As emissões de gases de efeito estufa associadas à criação de animais ditos para consumo representam 1/7 de toda emissão de gases de efeito estufa global induzida pelo ser humano. Estudo publicado na revista Science com dados de quase 40.000 fazendas distribuídas em 119 países e abrangendo 40 produtos alimentícios que representam 90% de tudo o que é consumido, conclui que carnes e laticínios fornecem apenas 18% das calorias e 37% das proteínas, mas utilizam 83% das terras agrícolas e produz 60% das emissões de gases de efeito estufa da agricultura. A pesquisa ressalta que a adoção de uma dieta rica em vegetais é uma das alternativas mais eficazes para reduzir o impacto no planeta, não só em termos climáticos, mitigando emissão de gases de efeito estufa, mas também diminuindo uso da terra, uso de água, eutrofização (poluição de água) e acidificação (poluição do ar). Costumou-se usar para isso o jargão plant-based food. O extraordinário, a essa altura do campeonato, é constatar que rodadas de negociações em torno da questão climática acontecem com parte expressiva dos problemas e sem a presença de soluções potenciais à mesa.
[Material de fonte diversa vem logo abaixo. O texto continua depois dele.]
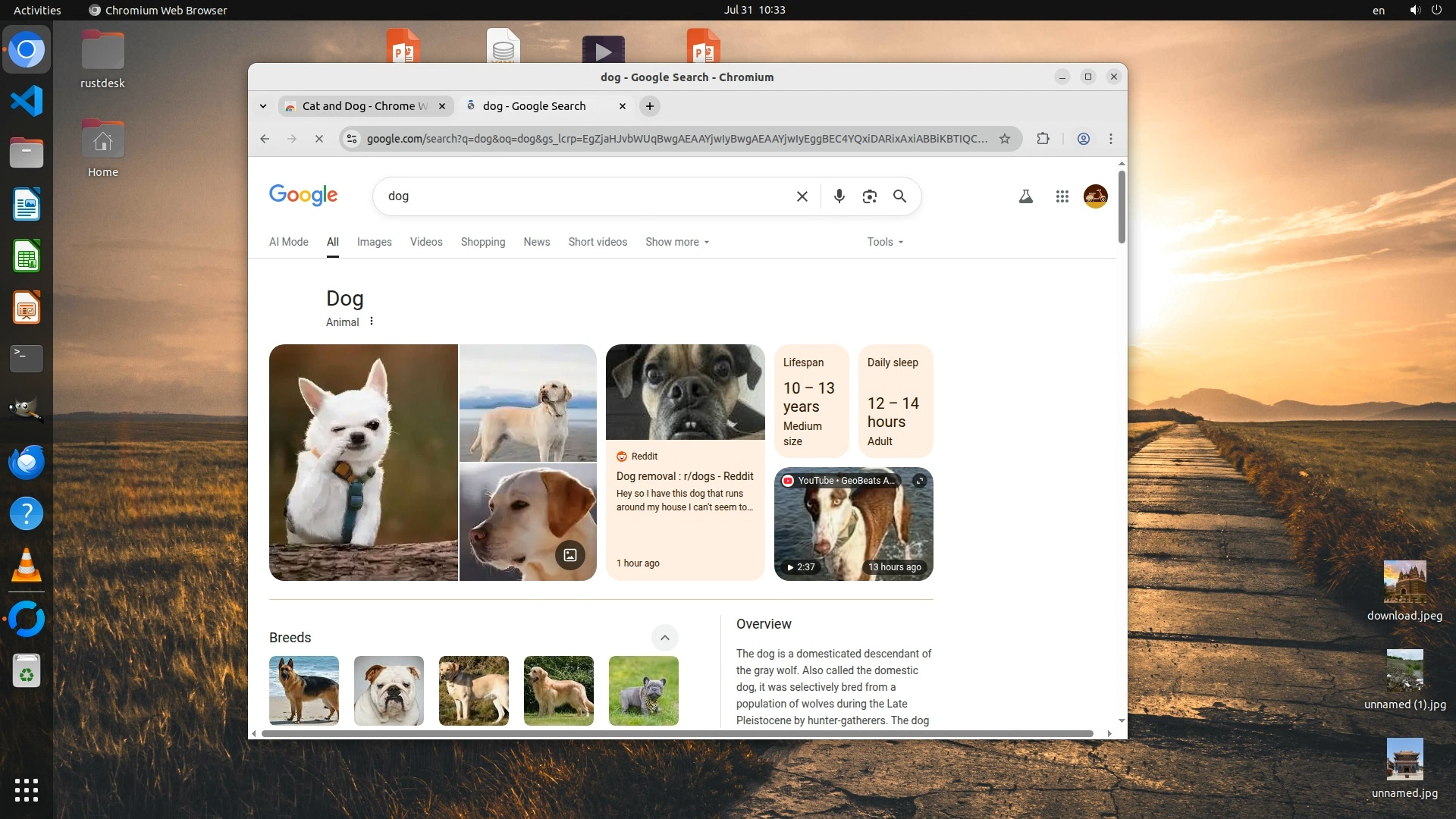Clear the search box text
This screenshot has width=1456, height=819.
point(802,196)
Participei da COP-21 em 2015, observei o desenrolar da conferência e me perguntei: "Se a dieta à base de plantas é uma ação estratégica para lidar com a crise climática, por que em plena reunião global para tratar deste tema, grande parte dos pratos oferecidos continham carnes e/ ou laticínios?" Na COP-23 em Bonn, 2017, peguei-me fazendo a mesma pergunta. Ao contrário de Paris, havia cartazes citando a importância da alimentação para lidar com a crise climática. Nos pratos, quase nada

Desde então, a importância do modelo alimentar tornou-se ainda mais foco de estudos. Em 2019, o Painel Intergovernamental de Mudanças Climáticas (IPCC), um órgão de aconselhamento científico para governos criado por agências da ONU, publicou relatório enfatizando a importância da transformação do sistema alimentar para atender às demandas urgentes de redução de emissões, além de ser oportunidade de promover melhor saúde. Não seria o caso de incluir o tema no cardápio das questões essenciais sobre as mudanças do clima? Tudo precisa funcionar junto.
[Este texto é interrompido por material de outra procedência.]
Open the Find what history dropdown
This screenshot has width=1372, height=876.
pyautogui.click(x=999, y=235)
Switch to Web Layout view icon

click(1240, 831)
Por acréscimo a tudo, segundo relatório da Embrapa: "75% dos alimentos do mundo são gerados a partir de 12 espécies de plantas e cinco espécies de animais. Isto torna o sistema alimentar global altamente suscetível aos riscos inerentes à atividade agrícola, como pragas e doenças em animais e plantas, problema agravado pelos efeitos da mudança do clima". No Brasil, a Mercy For Animals (MFA) apoia indivíduos, empresas, produtores e diferentes esferas de governo em processos de transição alimentar e transformação do sistema alimentar para um mais compassivo e sustentável.

Mais de 6 bilhões de animais ditos para consumo são mortos anualmente. De acordo com relatório da SEEG - Sistema de Estimativa de Emissões de Gases de Efeito a produção de bovinos domina as emissões do agro: a criação de bois e vacas responde por nada menos que 75% das 577 milhões de toneladas emitidas pelo setor, divididas entre gado de corte (65,6%) e de leite (9,3%). Diretamente, sem contar o desmatamento, a pecuária bovina no Brasil emite mais do que países como a Itália e a Argentina.
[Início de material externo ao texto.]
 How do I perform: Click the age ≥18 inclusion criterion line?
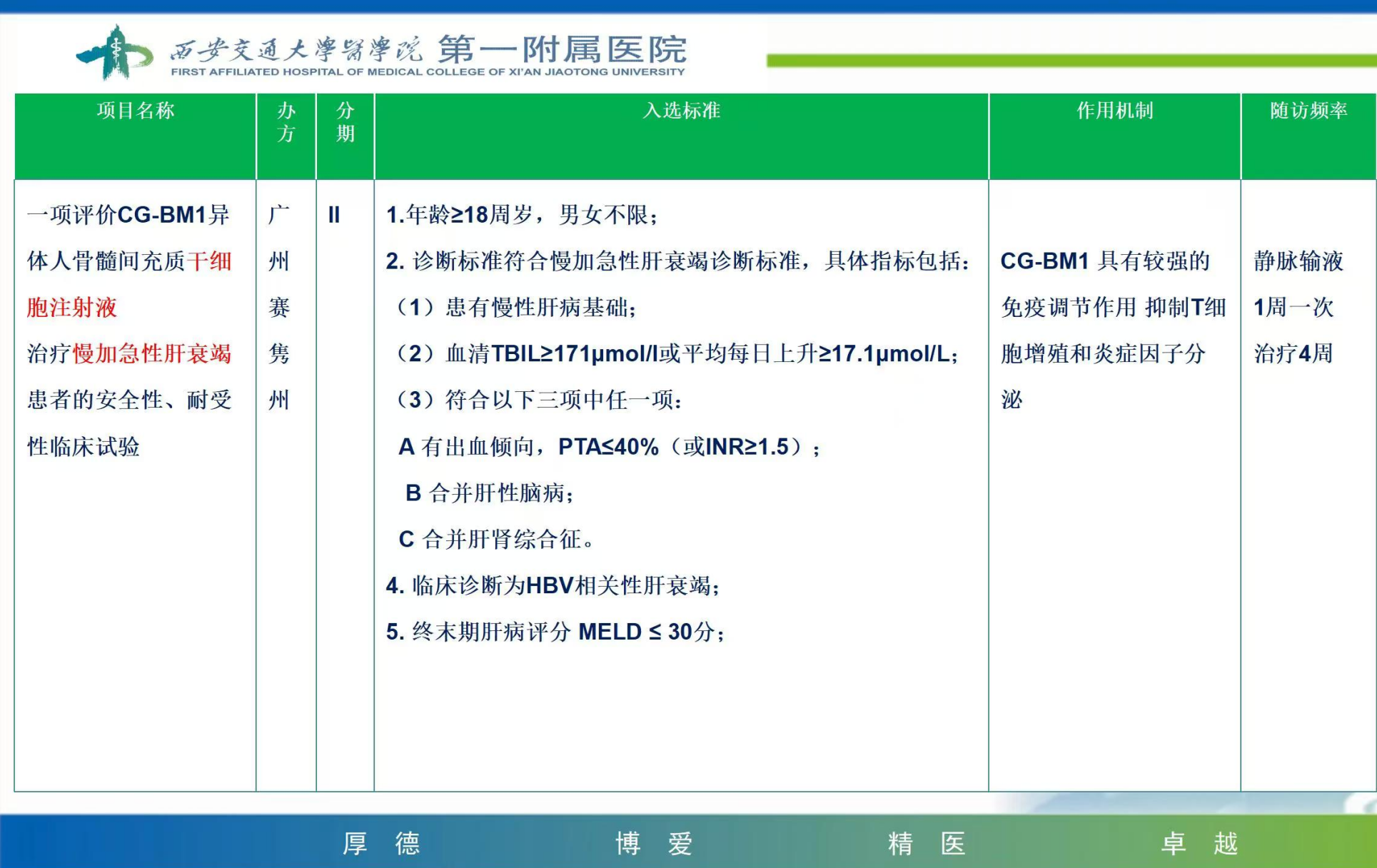[522, 215]
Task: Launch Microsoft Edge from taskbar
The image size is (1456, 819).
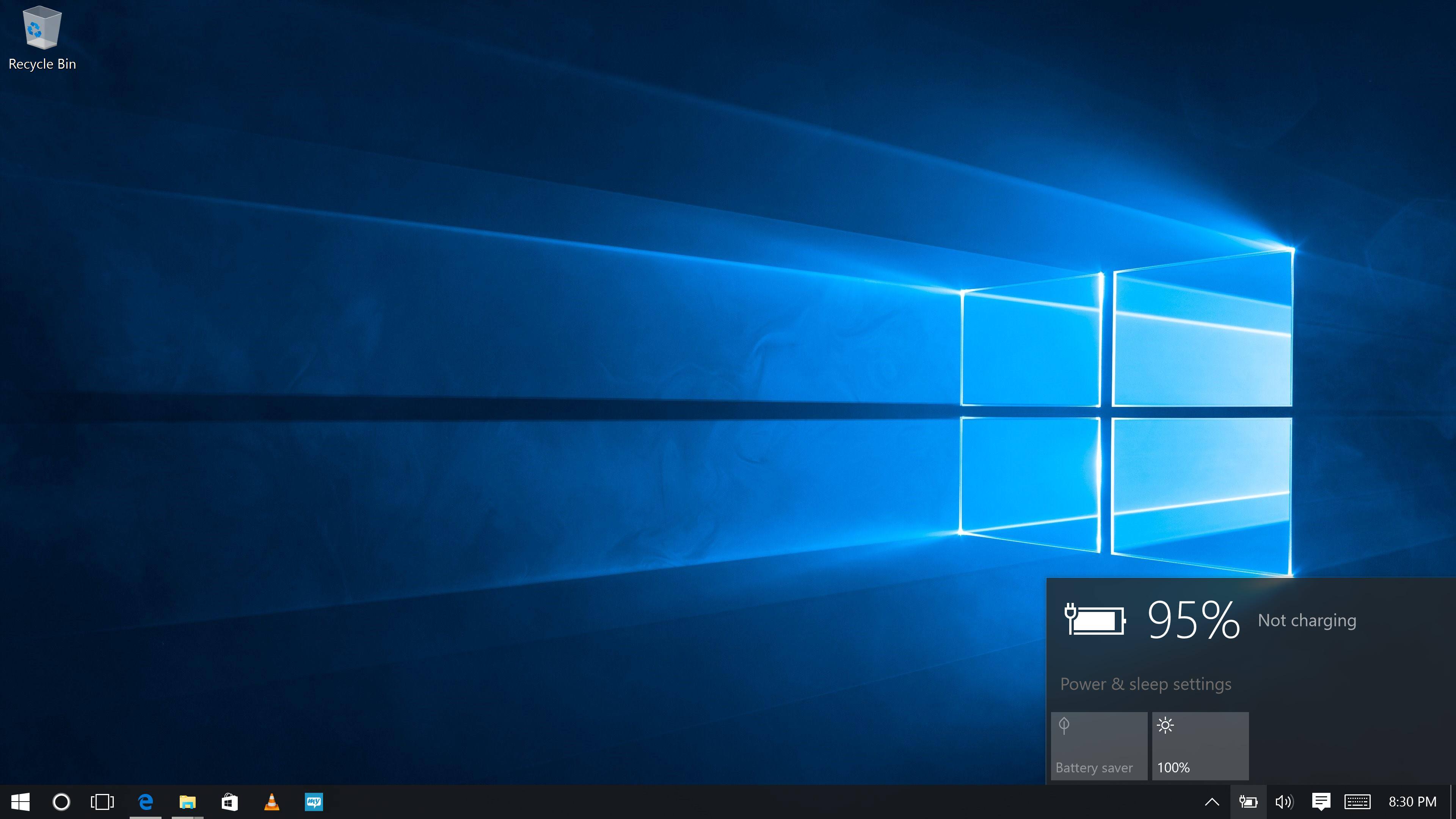Action: [x=145, y=802]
Até mesmo a aquacultura, assumida como tendo emissões relativamente baixas, pode emitir mais metano e criar mais gases de efeito estufa do que vacas.

Faço um convite, sentemo-nos à mesa com a nossa própria vulnerabilidade: qual o real apetite por mudança? Ninguém em sã consciência atearia fogo em sua própria casa. No entanto, apesar do genuíno esforço diplomático e articulação de governos subnacionais, empresas, agentes financeiros, sociedade civil, o caminho que tomamos parece rumar a este cenário, onde "ateamos fogo" no planeta Terra. Urgiria lidar com tamanho desafio em todas as condições, reduzir a emissão de gases de efeito estufa de combustíveis fósseis e de todas as outras fontes, especialmente as emissões associadas à nossa dieta. Não menos.

. Por: Cristina Mendonça, diretora executiva da Mercy For Animals no Brasil.